Bei den katholischen Priestern ist es so, dass der eine, der uns im Tessin Religionsunterricht gab, irgendwie nicht mitbekommen haben muss, dass sogar für Rom seit dem 2. Konzil 1962 jeder Mensch ins Paradies kommen kann. Sogar einer, der niemals von Jesus Christus gehört hat. Sogar die Menschen die vor ihm gelebt hatten, oder die Ureinwohner Amerikas können ins Paradies kommen, nun. Doch dieser unsere Priester wollte dies nicht wahr haben und ich hatte gehört, bei einem der paar wenigen Unterrichte wo ich anwesend war, wie die katholische Religion die einzig wahre sei. Ab dann, war für mich jeder Annäherungsversuch an diese Religion gestorben.

Leider, muss ich heute hinzufügen.

Denn, so wie es super Psychiater gibt, so gibt es natürlich sehr gute katholische Gelehrte, die als Seelsorger arbeiten. Einen habe ich kennen gelernt, im schönen Schloss. Und überzeugte Christen, die praktizieren und ihren Glauben ausleben, habe ich auch kennen gelernt, von denen ich meine sie seien wunderbare Menschen. Und leider hatte ich auch hier schlechte Begegnungen, früher.

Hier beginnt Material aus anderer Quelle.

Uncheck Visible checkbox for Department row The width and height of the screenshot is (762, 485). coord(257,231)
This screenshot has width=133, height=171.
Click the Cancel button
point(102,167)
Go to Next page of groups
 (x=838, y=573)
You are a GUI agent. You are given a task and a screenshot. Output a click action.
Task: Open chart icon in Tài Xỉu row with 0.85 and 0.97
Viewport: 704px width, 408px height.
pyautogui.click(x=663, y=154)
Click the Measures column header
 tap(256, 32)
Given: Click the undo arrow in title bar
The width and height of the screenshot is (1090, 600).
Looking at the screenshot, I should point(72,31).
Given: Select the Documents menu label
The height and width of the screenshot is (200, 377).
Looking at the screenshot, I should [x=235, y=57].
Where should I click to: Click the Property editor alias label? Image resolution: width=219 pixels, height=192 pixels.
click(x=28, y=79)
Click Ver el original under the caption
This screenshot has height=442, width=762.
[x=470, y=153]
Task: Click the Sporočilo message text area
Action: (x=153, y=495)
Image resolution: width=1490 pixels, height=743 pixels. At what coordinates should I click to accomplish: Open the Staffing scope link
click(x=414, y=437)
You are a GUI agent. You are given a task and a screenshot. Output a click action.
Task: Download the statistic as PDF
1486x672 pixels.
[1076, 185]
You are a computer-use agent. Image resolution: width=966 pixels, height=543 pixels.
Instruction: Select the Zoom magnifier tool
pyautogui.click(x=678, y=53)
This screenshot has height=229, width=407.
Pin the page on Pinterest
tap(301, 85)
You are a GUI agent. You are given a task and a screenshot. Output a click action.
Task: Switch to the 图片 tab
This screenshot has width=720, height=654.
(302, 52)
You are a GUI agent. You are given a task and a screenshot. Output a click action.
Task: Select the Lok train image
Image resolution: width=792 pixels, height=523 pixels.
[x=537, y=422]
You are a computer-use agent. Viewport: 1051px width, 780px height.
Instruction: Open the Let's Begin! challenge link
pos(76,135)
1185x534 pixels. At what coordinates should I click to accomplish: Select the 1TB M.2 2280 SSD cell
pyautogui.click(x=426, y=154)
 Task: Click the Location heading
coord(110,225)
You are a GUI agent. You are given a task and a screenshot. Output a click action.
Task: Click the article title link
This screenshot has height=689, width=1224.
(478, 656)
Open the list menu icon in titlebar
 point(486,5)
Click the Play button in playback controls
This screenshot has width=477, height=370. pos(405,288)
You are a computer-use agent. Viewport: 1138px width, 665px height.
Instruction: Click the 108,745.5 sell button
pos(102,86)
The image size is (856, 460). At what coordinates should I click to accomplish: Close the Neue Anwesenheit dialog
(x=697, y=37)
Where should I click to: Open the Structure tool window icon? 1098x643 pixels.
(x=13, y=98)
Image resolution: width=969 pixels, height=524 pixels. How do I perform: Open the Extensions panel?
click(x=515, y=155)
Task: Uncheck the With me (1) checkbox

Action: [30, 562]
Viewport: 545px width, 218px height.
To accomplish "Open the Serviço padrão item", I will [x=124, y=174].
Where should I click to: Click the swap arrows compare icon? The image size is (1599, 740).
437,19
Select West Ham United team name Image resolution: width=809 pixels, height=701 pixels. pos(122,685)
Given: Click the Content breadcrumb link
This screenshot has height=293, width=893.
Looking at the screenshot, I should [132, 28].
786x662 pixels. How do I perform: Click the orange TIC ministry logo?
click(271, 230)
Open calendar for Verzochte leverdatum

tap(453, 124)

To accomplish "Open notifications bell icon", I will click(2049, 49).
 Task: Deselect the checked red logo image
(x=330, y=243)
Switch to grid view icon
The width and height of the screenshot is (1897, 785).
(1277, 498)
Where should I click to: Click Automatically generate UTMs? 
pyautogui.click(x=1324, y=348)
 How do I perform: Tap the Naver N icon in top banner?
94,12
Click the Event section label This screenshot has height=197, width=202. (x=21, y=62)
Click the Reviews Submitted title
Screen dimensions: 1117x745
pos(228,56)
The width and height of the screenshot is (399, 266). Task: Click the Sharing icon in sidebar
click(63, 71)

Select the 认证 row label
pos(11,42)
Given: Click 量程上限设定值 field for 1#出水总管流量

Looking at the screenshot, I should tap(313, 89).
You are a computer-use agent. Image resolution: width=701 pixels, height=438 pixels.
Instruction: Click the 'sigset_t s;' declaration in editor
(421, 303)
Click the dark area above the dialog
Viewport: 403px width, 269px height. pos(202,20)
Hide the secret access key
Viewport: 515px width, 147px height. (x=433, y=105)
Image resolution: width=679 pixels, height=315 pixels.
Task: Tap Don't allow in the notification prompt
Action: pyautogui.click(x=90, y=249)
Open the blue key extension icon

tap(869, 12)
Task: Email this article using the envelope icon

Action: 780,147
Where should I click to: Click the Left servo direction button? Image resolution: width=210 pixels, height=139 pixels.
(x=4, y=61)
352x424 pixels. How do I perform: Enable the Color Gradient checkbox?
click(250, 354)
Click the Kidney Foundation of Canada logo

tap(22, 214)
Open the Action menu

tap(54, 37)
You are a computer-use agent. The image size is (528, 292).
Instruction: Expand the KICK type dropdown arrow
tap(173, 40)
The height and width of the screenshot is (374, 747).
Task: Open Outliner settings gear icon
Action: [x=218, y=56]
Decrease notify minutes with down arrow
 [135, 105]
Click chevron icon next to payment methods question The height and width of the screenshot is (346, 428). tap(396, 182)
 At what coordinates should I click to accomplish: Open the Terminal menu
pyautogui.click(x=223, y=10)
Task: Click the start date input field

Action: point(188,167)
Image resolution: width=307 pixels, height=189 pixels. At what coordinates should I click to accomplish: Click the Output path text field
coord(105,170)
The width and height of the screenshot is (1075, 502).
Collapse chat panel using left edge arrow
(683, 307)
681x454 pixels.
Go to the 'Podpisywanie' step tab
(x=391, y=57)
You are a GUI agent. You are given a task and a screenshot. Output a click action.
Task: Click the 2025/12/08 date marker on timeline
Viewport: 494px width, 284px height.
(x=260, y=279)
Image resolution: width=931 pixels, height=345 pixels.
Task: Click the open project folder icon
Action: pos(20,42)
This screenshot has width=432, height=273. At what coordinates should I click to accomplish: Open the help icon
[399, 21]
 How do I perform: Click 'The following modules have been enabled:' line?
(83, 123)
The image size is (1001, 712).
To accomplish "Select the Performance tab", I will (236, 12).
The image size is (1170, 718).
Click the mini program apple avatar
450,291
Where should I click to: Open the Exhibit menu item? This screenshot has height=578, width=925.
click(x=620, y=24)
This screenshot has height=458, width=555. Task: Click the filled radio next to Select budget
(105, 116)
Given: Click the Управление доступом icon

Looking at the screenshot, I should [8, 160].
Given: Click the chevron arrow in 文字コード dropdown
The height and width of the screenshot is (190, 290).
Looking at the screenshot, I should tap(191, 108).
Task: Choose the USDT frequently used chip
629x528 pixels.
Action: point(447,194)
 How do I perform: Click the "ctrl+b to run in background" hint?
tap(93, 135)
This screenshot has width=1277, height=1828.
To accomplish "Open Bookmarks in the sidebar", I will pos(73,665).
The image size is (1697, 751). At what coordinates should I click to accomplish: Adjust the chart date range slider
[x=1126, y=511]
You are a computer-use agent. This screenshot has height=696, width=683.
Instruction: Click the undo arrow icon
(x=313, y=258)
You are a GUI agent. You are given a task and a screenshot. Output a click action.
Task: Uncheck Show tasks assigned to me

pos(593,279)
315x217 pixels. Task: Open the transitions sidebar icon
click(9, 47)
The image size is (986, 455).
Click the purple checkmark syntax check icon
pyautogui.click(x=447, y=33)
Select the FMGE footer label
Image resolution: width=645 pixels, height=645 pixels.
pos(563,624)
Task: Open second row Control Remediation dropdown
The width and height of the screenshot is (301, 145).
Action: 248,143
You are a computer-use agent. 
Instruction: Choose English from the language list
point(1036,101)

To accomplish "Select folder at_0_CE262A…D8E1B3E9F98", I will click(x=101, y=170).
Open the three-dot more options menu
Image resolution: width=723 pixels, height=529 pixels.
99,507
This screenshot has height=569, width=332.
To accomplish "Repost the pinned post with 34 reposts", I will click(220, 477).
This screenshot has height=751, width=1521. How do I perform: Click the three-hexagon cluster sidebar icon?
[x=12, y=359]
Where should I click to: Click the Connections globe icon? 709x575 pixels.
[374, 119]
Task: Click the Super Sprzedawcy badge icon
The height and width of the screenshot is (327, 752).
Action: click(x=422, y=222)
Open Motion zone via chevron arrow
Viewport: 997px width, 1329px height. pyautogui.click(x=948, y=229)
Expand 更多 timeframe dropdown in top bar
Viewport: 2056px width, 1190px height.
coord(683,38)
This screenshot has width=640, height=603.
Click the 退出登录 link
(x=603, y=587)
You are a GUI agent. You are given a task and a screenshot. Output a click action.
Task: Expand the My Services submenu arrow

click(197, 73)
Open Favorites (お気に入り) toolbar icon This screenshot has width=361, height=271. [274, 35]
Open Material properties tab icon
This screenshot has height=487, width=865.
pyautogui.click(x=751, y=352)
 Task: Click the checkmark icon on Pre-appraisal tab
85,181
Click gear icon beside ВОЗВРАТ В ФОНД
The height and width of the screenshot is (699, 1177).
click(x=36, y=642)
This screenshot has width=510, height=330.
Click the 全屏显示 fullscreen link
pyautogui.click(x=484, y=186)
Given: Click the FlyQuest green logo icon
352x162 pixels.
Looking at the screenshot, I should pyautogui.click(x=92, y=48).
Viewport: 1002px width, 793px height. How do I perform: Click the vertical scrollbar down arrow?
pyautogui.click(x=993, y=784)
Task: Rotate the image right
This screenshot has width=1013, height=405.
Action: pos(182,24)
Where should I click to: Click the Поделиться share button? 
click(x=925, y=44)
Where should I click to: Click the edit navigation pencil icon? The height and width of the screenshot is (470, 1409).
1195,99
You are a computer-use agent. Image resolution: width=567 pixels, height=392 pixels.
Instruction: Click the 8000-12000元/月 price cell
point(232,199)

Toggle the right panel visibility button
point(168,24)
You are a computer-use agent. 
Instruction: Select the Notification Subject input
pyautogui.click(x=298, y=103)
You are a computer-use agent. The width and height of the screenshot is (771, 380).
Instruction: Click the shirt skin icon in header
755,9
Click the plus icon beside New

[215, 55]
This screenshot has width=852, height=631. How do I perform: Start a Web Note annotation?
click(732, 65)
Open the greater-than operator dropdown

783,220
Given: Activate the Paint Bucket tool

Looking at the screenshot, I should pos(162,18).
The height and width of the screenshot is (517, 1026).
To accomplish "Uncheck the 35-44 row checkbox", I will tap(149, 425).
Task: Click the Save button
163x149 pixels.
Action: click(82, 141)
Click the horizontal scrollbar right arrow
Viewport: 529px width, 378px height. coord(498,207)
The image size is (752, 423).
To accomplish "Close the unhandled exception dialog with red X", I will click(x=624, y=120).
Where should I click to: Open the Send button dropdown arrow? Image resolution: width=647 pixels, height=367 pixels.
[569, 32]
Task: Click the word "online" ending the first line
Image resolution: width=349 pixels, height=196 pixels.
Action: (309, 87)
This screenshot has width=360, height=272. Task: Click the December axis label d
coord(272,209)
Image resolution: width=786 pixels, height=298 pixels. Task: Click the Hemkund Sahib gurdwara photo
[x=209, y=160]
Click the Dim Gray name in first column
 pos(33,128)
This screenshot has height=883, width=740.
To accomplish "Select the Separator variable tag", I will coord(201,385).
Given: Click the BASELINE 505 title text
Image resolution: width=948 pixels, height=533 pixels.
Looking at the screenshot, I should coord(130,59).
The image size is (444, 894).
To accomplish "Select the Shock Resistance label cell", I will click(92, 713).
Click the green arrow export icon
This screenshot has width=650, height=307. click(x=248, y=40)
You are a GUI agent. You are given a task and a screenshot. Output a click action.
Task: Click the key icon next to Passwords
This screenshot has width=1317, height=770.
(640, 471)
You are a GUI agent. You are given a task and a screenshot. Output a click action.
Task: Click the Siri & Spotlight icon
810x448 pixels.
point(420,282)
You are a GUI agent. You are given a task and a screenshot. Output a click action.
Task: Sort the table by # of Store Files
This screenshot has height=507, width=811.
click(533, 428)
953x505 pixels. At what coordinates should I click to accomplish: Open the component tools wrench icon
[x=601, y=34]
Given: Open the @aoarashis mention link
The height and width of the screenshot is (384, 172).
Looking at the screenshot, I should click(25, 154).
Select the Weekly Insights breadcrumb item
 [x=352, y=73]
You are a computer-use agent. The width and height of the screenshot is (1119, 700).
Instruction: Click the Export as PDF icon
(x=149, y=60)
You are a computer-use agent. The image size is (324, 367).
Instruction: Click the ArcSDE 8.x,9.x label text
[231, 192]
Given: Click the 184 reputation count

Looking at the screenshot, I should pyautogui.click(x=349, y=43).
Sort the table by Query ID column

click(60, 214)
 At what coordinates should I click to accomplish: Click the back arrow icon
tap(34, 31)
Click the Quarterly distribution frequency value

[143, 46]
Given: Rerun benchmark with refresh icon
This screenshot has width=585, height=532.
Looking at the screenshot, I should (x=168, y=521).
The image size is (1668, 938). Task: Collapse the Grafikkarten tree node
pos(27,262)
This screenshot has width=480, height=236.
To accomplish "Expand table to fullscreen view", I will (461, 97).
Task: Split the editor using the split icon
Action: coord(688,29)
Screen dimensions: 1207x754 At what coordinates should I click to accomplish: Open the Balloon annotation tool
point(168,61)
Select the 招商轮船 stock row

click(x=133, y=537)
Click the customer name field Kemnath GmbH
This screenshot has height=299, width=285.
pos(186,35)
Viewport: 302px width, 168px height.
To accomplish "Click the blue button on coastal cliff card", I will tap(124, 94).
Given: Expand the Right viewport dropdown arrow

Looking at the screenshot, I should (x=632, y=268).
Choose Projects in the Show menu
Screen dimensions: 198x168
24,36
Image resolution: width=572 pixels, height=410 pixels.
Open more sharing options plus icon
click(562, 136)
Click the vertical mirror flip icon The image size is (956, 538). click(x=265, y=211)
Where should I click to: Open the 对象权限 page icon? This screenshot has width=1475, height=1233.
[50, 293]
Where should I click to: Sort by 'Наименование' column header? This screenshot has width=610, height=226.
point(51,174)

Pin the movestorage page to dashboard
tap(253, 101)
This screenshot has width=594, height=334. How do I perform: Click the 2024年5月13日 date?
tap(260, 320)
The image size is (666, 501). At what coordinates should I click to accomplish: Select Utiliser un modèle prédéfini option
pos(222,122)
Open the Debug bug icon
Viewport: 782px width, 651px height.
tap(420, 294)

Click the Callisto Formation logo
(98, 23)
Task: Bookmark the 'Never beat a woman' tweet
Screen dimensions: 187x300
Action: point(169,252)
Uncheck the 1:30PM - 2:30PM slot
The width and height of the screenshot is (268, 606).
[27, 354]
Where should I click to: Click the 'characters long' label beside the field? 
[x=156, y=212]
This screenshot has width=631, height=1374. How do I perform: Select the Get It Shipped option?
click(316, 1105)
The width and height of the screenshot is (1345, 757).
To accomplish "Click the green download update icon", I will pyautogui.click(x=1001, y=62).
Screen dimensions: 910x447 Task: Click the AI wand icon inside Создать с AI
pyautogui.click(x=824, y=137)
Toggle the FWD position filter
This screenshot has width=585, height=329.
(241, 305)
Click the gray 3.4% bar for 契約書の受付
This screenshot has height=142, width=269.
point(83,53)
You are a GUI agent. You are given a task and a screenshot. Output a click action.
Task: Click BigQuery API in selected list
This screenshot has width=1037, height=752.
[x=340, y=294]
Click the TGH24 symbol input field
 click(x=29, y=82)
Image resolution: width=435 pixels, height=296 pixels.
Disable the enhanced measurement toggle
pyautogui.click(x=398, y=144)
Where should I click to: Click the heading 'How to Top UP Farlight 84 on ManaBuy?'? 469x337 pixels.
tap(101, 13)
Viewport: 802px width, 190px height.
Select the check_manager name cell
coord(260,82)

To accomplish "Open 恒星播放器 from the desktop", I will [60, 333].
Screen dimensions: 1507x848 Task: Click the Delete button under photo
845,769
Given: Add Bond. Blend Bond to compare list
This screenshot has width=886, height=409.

So hatte ich über Jahre mit Einem zu tun, der streng Gläubig ist und der die Bibel intensiv studiert. Dieser Mann äusserte Dinge in meiner Gegenwart, die ich an einer Demo des Schwarzen Blocks oder, noch eher, an einer Versammlung der Braunen Hemde erwartet hätte, aber bestimmt nicht von einem "gläubigen Christen". Zum Beispiel, das ist allgemein Bekannt, hört man aus Kreisen in denen man die Bibel liest immer wieder, Schwule gehören aus der Gesellschaft ausgeschlossen, ins Gefängnis gesteckt, damit sie ihre "Seuche" nicht in der Welt weiter verbreiten können. Und dazu kommt mir immer nur Eines in den Sinn: "Und ihr wollt irgendwie "besser" sein, als die die steinigen? In wie fern genau, bitteschön?"

So wie mir jede Art von Intoleranz Angst macht, so macht es mir auch religiöser Fanatismus. Denn dieser kann riesen Schäden verursachen. Und meistens ist der Weg genau der eine, der Intoleranz. Und so kommt es, dass ich nicht weniger Angst habe vor dem "Gott-Gefürchtigen Amerika", als vor anderen fanatischen Gruppierungen. Aber dies ist eine andere Geschichte...



Also stand ich da, und dieser Seelsorger in der Harten Klinik sagt zu mir, ich solle meine damalige Frau anlügen und ihr nichts von meinem Vorhaben erzählen, für dieses Wochenende. Und auch nichts von einer Bekanntschaft, in der Harten Klinik. Ich denke ich bin im falschen Film — was ich dann auch gewesen bin. Wie um alles in der Welt kommt dieser Typ auf so eine Idee?

Nun... Heute bin ich mir nicht mehr so sicher, dass er völlig den Verstand verloren hatte. Vielleicht war er ja auch nur einer der Vielen, der mir auf die eine oder andere Weise lieber hätte ersparen wollen, was noch auf mich zukommen sollte. Ich habe fast 2 Jahre gebraucht, um diesem und anderen Ereignisse irgend einen Sinn geben zu können.

Und so wie ich damals empört war, fühle ich mich heute leer. Doch ich weiss, es war nicht schlecht gemeint von ihm. Ich weiss, er meinte es sogar gut! Im Übrigen meinte er es genauso gut wie der "Künstler-Pfleger", der mir riet keine Not-Lüge zu benützen...

Und jetzt soll mir jemand erklären, wie es dazu kommen kann, dass ein katholischer Seelsorger einem Patienten in einer psychiatrischen Klinik ratet, seine Ehefrau anzulügen...! Ist da nicht etwas völlig drunter und drüber gegangen, in dieser Klinik? Und dies, glaubt mir, ist nicht der Seelsorger. Er wollte ja, er hatte sich gewünscht, für die Seele Sorge zu tragen. Aber... Hat man ihn gelassen?